According to an EEOC attorney "It is unconscionable that in the 21st century anyone should have to work in a racially hostile environment riddled with highly offensive acts of intimidation simply to earn a decent living."
What happened? A newly-filed EEOC lawsuit accuses oil drilling companies in Texas of violating Title VII when supervisors and other employees subjected two African-American and a Hispanic worker to a severely racially hostile work environment, and also fired one discrimination victim in retaliation for complaining.
According to the EEOC, the racially hostile work environment consisted of the following”
— Two white supervisors on an oil rig where employees slept and worked called two black workers "n—-rs," "black asses," and other racial slurs.
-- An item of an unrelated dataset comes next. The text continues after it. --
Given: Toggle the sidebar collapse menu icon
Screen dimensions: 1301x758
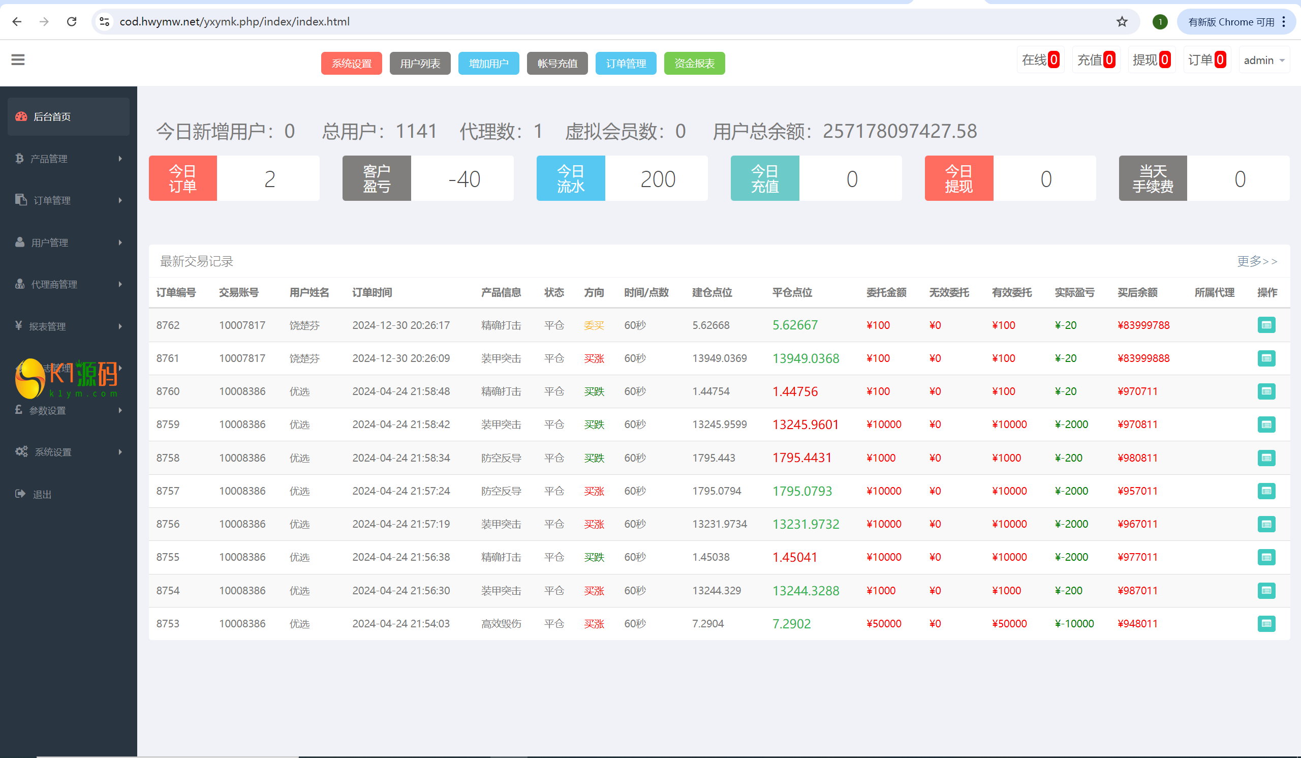Looking at the screenshot, I should point(17,60).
— The supervisors segregated the men’s sleeping quarters.
— One supervisor tried to place a black worker’s hand on the supervisor’s private parts, saying "grab this, boy."
— Two black workers found hangman’s nooses on their trucks, and despite reporting the incident to the supervisors, the company did nothing to investigate the matter.
— One of the men quit after a supervisor told him to carry out an unreasonably dangerous assignment or go home. The other worker felt compelled to quit after a supervisor stated during an employee meeting that "n—-rs can pick more cotton than whites."
– On another oil rig a supervisor called a Hispanic worker a "n—–r" and a "n—–r lover" almost daily for dating a black woman, yelled out that he worked "like a wetback," and threatened repeatedly to "whip [his] ass with a 24 [-inch pipe wrench]." The worker was fired when he reported this to a company superintendant.
A second EEOC attorney summed up this case by saying that "Despicable racial harassment like this has no place in the American workplace. It is an affront to our values of fair play and opportunity."